Creeping fat represents a characteristic feature of Crohn's disease (CD) and adipose tissue is currently being recognized as a complex compartment secreting highly active molecules. Pro- or anti-inflammatory adipose tissue-derived secretory products (adipocytokines) might play a role in the pathogenesis of CD. Adipose tissue specimens were obtained from creeping fat contiguous to the involved intestine of 10 patients with CD. Mesenteric adipose tissue specimens resected in 13 patients with colon cancer (CC) and in seven patients with diverticulitis (DIV) served as controls. Three fat tissue specimens per well and n = 6-8 wells per patient were incubated ex vivo for 24 h. The release of regulated on activation, T-cell expressed and secreted (RANTES) and interleukin (IL)-10 into the supernatant was measured by ELISA. Both RANTES and IL-10 secretion could be demonstrated from total adipose tissue explants.
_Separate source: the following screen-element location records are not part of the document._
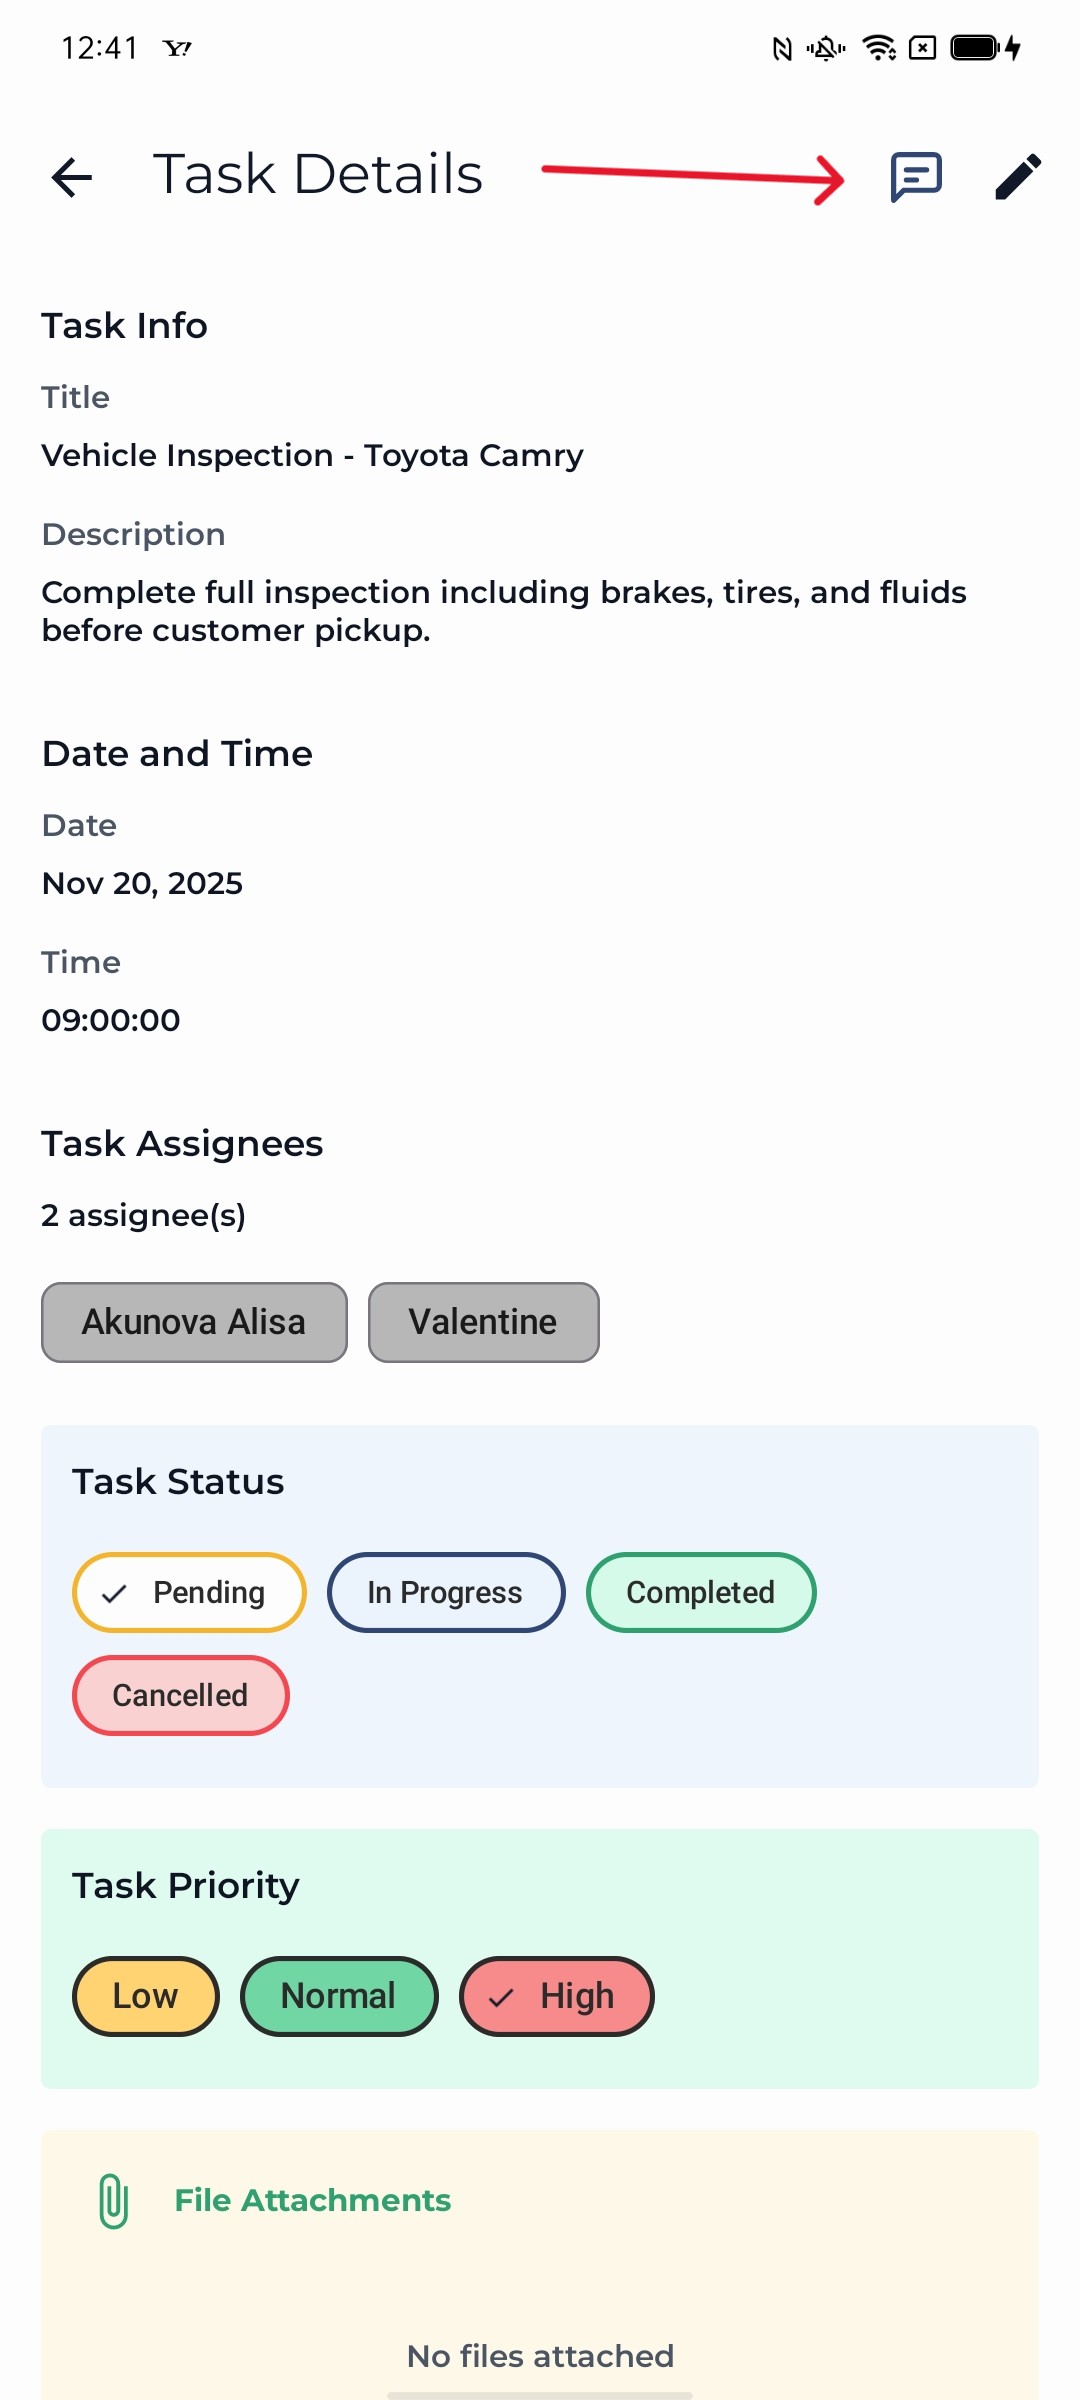Choose Low priority

(146, 1996)
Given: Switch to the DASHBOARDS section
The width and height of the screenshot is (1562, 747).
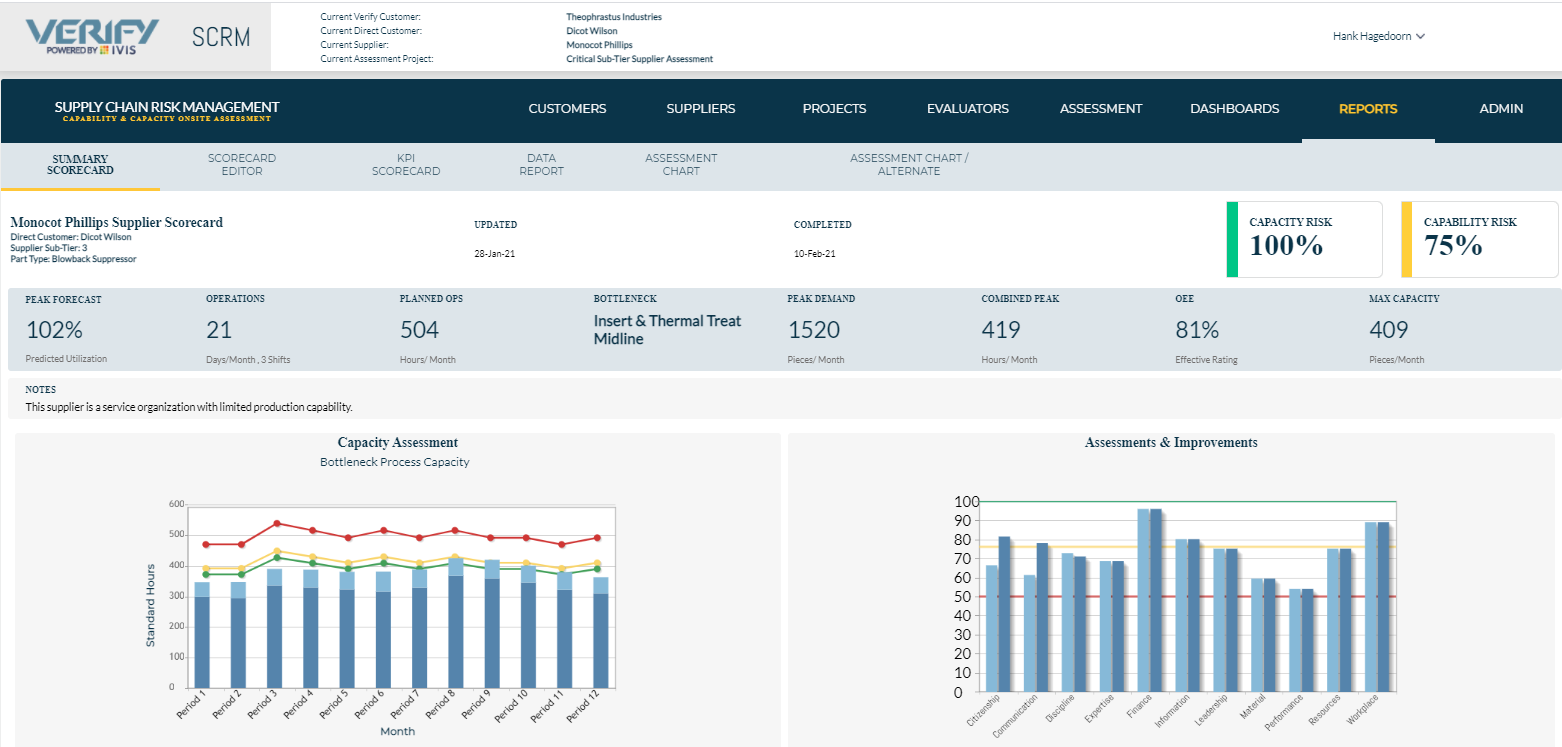Looking at the screenshot, I should tap(1234, 108).
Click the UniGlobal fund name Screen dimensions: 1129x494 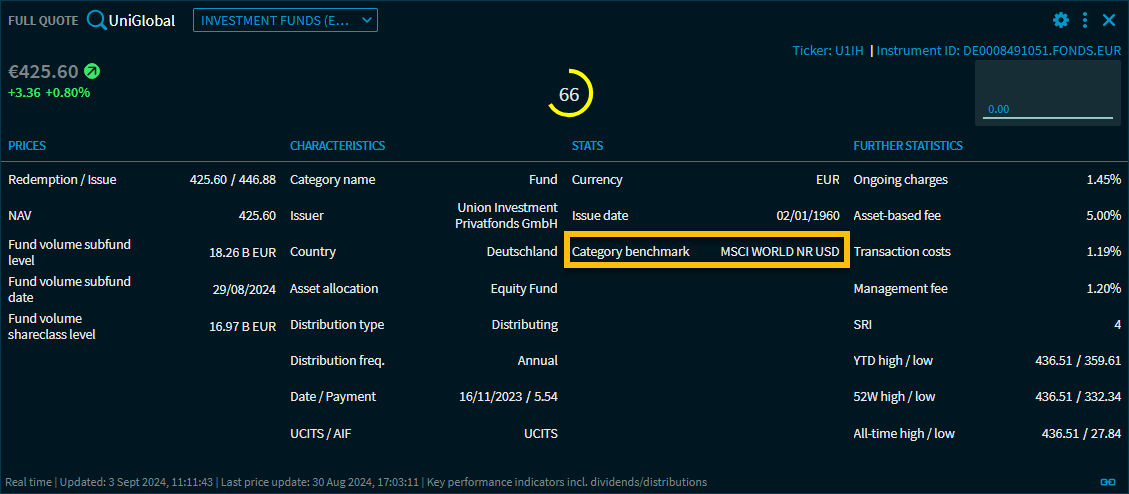tap(143, 20)
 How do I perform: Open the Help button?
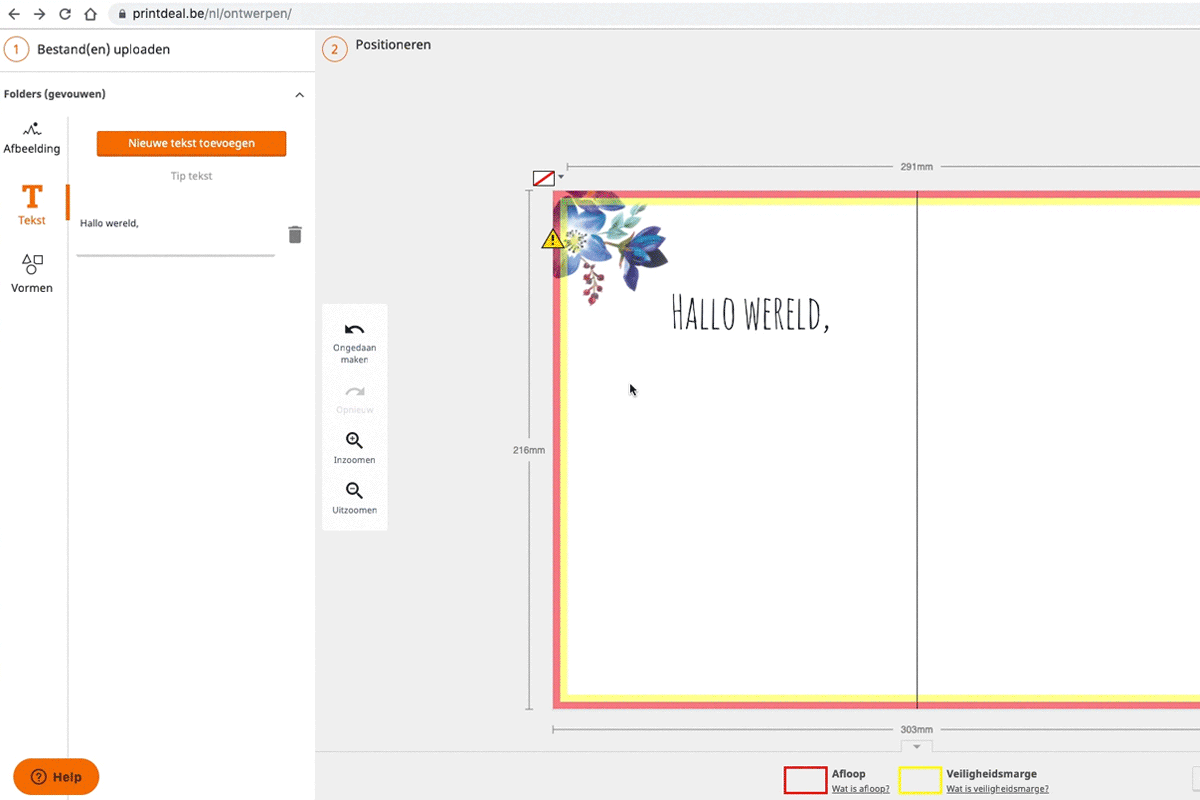55,776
The RANTES secretion is increased from creeping fat in CD (3691 +/- 597 pg/g fat per 24 h) when compared to mesenteric adipose tissue from patients with CC (1690 +/- 191 pg/g fat per 24 h; P < 0.0001) or DIV (1672 +/- 336 pg/g fat per 24 h; P < 0.0001). In contrast, IL-10 secretion is downregulated significantly only in patients with DIV (1418 +/- 180 pg/g fat per 24 h; P = 0.016) when compared to CC patients (2368 +/- 259 pg/g fat per 24 h). Crohn's disease patients receiving steroids had a higher secretion rate of RANTES and IL-10. Both RANTES and IL-10 secretion can be detected from mesenteric adipose tissue and from creeping fat. The elevated RANTES and IL-10 secretion from creeping fat in CD is not due to a CD-specific effect but caused by steroid treatment.